→ SHORT PROBLEM: Please lay out the entries below as a numbered list, starting at the line that contains "material [276, 472]" and ending at the line that contains "Life [674, 268]", with both of those lines included and any blank lines left out.

[Stored data entries]
■ ■ ■ ■

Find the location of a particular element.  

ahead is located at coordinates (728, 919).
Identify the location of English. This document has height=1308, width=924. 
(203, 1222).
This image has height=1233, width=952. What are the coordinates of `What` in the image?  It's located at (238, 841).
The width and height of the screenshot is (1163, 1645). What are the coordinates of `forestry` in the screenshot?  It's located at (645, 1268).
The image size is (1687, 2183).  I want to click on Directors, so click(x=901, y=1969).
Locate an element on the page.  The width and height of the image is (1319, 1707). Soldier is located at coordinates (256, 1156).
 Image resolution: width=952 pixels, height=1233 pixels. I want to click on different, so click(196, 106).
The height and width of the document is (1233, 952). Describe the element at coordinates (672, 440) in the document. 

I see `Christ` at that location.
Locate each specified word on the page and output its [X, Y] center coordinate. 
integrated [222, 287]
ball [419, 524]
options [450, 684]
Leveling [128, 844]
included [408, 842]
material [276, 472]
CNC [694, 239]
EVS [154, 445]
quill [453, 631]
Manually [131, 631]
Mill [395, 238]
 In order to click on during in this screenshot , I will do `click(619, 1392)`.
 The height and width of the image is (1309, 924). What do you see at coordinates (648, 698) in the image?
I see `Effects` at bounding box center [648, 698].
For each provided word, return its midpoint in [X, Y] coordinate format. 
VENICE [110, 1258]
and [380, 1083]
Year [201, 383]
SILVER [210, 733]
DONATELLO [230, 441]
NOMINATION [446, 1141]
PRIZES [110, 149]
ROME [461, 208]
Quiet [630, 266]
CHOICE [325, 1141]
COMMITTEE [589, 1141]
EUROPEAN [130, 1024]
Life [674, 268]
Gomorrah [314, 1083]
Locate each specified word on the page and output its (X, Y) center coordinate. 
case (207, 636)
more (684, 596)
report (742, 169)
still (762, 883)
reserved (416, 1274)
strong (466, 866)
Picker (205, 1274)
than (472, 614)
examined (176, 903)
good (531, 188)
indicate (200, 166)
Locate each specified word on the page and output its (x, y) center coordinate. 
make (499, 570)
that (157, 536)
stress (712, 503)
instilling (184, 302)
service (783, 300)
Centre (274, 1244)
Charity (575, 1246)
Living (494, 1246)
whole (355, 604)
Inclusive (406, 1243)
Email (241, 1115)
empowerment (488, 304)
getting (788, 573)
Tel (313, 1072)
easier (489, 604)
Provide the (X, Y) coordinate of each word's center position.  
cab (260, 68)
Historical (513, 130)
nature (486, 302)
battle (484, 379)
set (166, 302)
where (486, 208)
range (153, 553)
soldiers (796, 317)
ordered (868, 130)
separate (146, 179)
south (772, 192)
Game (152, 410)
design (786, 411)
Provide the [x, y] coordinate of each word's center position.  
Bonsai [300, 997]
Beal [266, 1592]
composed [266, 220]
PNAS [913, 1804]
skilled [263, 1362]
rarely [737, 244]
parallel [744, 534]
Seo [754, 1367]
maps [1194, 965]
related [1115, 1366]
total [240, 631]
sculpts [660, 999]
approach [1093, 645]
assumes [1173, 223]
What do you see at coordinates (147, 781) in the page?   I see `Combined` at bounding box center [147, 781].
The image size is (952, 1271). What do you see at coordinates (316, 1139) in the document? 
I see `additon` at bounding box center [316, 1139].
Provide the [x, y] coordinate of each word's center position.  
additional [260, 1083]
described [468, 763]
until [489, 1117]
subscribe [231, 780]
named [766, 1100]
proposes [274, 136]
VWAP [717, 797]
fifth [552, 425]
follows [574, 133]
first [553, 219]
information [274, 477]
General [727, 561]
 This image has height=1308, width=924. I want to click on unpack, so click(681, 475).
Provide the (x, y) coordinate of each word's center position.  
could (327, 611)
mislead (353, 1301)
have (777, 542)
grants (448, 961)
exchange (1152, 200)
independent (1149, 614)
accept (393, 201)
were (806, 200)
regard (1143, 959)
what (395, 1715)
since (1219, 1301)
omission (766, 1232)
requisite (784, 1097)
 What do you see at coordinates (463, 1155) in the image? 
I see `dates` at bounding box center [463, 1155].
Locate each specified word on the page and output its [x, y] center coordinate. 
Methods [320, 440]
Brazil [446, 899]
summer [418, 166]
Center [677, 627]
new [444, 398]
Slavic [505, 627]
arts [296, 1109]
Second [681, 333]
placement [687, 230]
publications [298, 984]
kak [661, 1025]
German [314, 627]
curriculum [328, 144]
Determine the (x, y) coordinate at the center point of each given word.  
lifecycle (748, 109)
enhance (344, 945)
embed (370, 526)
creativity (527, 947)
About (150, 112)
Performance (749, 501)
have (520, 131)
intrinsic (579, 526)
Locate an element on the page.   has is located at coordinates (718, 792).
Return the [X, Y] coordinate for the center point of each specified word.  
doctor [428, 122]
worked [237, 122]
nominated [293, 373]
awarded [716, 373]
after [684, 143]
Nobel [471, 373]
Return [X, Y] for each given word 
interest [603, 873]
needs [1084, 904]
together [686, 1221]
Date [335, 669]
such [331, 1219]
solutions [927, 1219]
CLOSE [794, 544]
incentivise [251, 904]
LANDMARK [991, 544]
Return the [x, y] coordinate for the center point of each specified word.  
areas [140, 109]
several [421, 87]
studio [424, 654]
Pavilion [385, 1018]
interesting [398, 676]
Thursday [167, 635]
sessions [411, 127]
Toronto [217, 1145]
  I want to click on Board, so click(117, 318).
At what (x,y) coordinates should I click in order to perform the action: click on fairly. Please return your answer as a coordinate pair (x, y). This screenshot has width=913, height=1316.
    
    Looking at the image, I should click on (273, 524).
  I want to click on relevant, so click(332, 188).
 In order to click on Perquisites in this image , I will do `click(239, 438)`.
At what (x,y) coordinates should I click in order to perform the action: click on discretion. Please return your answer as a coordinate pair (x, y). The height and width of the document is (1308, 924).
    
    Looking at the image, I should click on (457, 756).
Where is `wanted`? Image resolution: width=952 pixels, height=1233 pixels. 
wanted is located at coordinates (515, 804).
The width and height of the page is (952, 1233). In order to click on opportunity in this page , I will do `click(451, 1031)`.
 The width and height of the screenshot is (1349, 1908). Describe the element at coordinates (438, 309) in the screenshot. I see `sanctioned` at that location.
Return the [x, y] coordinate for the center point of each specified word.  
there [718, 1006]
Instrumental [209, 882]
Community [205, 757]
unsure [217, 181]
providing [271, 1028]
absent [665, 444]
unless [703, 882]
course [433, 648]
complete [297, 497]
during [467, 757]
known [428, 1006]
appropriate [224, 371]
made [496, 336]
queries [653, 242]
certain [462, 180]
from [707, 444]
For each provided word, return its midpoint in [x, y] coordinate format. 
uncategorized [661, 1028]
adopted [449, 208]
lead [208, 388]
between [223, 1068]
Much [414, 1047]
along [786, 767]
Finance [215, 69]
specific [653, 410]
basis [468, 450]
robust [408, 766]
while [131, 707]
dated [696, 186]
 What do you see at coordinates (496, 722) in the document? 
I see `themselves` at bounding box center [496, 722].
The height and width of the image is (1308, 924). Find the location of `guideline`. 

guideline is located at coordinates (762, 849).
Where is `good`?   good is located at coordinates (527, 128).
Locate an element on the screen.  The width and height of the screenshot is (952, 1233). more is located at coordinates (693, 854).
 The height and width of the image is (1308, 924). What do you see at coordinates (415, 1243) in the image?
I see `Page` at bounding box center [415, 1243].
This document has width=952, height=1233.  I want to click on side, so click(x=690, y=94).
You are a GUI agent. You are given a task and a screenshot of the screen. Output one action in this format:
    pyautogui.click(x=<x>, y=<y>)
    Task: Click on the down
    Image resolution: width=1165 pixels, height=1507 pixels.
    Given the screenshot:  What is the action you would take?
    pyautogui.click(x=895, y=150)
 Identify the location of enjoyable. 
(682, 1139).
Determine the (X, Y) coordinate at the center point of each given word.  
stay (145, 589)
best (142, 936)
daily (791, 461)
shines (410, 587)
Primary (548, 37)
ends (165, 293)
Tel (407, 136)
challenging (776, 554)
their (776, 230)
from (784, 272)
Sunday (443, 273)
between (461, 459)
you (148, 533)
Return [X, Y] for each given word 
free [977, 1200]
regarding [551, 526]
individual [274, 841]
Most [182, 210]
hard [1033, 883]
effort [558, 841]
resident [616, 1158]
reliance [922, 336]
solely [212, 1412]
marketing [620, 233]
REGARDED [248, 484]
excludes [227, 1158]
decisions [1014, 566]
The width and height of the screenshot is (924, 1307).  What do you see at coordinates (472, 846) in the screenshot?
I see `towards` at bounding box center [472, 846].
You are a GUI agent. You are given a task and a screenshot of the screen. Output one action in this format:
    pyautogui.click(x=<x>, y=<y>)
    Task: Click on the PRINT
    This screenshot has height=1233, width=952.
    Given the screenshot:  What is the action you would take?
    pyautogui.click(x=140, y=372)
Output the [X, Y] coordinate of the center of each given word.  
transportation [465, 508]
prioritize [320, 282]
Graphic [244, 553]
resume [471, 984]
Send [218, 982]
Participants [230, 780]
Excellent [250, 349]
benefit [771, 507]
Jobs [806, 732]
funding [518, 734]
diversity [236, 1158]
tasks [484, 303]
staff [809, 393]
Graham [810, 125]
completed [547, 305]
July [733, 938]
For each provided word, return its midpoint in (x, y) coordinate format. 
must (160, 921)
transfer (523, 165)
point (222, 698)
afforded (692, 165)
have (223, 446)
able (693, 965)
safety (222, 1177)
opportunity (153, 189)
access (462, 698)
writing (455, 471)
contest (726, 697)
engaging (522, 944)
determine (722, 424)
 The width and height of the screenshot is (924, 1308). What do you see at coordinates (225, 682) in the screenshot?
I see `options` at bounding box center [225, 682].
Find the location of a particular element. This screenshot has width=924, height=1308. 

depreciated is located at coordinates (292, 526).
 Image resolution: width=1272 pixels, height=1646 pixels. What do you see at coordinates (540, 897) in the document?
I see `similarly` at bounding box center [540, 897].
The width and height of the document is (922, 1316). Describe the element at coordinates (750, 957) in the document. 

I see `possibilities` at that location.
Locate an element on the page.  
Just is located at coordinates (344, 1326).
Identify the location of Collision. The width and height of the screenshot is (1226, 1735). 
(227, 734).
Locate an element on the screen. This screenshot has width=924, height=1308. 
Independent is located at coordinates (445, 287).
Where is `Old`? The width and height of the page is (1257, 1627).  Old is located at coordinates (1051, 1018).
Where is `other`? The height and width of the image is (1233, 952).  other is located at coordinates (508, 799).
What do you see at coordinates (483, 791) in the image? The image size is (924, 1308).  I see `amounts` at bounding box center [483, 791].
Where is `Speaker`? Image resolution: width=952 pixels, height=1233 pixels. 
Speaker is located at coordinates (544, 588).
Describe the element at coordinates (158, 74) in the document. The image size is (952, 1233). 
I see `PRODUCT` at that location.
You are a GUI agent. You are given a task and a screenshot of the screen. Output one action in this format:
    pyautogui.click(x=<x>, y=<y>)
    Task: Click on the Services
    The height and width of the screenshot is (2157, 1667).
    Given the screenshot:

■ ■ ■ ■

→ CORRECT OUTPUT:
1. material [276, 472]
2. CNC [694, 239]
3. EVS [154, 445]
4. quill [453, 631]
5. Manually [131, 631]
6. Mill [395, 238]
7.  In order to click on during in this screenshot , I will do `click(619, 1392)`.
8.  The height and width of the image is (1309, 924). What do you see at coordinates (648, 698) in the image?
9. I see `Effects` at bounding box center [648, 698].
10. For each provided word, return its midpoint in [X, Y] coordinate format. 
11. VENICE [110, 1258]
12. and [380, 1083]
13. Year [201, 383]
14. SILVER [210, 733]
15. DONATELLO [230, 441]
16. NOMINATION [446, 1141]
17. PRIZES [110, 149]
18. ROME [461, 208]
19. Quiet [630, 266]
20. CHOICE [325, 1141]
21. COMMITTEE [589, 1141]
22. EUROPEAN [130, 1024]
23. Life [674, 268]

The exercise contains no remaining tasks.